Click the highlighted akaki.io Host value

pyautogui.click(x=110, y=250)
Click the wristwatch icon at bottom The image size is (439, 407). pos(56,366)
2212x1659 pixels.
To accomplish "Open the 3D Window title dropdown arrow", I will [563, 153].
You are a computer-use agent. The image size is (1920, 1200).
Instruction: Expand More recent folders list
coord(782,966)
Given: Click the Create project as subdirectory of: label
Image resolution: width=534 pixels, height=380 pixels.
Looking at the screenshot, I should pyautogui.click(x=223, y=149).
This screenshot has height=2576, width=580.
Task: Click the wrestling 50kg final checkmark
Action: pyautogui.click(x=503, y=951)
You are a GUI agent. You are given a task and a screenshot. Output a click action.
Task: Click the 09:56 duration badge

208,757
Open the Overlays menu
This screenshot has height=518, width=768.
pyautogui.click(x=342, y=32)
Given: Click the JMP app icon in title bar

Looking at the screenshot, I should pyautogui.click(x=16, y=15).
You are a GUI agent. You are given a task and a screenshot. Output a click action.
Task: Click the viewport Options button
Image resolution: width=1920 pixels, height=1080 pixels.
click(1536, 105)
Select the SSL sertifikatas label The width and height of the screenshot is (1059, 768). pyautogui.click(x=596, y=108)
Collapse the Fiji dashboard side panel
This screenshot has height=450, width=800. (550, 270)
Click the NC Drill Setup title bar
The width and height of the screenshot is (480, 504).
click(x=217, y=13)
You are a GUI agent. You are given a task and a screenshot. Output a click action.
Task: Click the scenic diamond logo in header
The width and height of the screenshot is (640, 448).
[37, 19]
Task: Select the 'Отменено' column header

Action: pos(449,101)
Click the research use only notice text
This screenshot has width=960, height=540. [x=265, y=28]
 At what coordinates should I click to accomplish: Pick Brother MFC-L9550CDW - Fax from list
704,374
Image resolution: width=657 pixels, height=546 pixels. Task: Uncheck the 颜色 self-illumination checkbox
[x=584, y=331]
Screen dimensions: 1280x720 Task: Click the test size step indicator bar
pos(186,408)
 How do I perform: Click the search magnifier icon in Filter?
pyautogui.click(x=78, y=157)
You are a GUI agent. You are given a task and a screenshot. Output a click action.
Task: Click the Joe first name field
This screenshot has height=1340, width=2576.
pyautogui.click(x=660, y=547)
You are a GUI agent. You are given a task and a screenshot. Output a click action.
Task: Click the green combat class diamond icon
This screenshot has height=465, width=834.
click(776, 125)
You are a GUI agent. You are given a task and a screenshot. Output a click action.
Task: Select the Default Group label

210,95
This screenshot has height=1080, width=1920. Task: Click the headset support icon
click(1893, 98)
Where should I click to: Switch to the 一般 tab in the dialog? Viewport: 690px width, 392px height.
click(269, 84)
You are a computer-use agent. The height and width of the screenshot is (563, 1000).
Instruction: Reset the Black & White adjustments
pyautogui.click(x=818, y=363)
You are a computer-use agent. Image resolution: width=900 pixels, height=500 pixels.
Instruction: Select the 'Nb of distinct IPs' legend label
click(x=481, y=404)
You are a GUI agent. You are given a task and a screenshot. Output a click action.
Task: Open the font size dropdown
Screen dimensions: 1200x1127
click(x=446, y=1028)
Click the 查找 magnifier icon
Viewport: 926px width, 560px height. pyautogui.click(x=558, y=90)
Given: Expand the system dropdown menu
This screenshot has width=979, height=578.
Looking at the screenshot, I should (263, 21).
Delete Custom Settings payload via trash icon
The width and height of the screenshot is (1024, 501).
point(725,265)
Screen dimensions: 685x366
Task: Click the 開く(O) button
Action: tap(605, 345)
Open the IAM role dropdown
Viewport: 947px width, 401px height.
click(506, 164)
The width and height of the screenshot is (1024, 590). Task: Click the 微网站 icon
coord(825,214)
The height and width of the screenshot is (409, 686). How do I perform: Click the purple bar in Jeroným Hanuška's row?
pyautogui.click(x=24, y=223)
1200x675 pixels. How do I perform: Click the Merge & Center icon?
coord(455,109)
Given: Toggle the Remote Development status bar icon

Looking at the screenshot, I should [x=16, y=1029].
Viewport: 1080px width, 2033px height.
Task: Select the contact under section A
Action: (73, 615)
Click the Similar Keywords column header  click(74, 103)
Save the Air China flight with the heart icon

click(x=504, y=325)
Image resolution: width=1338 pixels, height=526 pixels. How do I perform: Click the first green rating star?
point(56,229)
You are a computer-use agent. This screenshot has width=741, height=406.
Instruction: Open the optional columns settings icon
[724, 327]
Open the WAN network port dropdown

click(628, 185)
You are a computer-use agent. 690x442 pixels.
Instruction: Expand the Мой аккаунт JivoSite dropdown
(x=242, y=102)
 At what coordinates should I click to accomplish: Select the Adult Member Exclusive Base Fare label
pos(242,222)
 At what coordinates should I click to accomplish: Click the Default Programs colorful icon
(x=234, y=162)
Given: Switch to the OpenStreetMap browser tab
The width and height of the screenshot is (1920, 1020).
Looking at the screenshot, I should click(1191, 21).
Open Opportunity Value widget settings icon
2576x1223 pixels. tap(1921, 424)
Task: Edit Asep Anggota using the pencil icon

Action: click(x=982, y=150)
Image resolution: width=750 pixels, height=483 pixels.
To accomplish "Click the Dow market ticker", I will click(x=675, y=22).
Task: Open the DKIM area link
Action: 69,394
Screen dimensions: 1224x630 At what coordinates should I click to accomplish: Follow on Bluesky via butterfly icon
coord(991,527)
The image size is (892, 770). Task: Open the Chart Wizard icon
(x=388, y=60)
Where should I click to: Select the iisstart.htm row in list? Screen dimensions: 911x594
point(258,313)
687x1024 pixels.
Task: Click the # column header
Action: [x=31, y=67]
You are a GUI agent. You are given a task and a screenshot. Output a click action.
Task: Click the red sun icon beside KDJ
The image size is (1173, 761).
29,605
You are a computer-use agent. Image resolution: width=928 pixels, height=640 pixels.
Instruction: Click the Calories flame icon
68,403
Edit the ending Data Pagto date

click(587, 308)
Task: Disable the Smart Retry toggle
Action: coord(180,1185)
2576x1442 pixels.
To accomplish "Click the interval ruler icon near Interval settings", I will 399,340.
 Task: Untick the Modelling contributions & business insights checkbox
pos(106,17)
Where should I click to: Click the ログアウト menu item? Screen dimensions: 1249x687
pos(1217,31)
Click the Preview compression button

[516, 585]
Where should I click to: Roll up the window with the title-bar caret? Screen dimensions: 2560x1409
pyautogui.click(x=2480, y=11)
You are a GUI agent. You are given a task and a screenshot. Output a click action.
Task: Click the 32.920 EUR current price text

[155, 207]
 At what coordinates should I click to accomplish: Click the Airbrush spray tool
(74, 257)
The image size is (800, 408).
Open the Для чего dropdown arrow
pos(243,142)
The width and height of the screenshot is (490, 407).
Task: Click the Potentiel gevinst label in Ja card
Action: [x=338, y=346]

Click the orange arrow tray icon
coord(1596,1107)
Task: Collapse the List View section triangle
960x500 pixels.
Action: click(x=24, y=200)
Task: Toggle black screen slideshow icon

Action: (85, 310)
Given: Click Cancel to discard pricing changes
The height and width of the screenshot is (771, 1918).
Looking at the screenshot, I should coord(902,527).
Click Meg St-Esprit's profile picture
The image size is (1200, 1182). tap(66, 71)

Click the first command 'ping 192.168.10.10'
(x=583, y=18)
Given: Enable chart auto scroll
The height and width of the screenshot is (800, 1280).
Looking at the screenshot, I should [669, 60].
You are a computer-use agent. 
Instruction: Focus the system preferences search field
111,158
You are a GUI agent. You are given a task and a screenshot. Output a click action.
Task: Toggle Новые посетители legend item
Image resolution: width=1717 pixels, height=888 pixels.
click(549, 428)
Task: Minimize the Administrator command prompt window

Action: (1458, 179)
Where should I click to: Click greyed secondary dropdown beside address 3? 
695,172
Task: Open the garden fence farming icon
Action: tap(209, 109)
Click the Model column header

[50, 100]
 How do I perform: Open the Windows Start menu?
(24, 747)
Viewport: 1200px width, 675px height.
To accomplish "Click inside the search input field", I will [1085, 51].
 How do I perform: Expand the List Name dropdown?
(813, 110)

===

• [Description of the task]: Pull out each line of the listing above that contains the word "Edit", with uppercase and lowercase letters matching exactly.

• [Answer to this problem]:
Task: Edit Asep Anggota using the pencil icon
Edit the ending Data Pagto date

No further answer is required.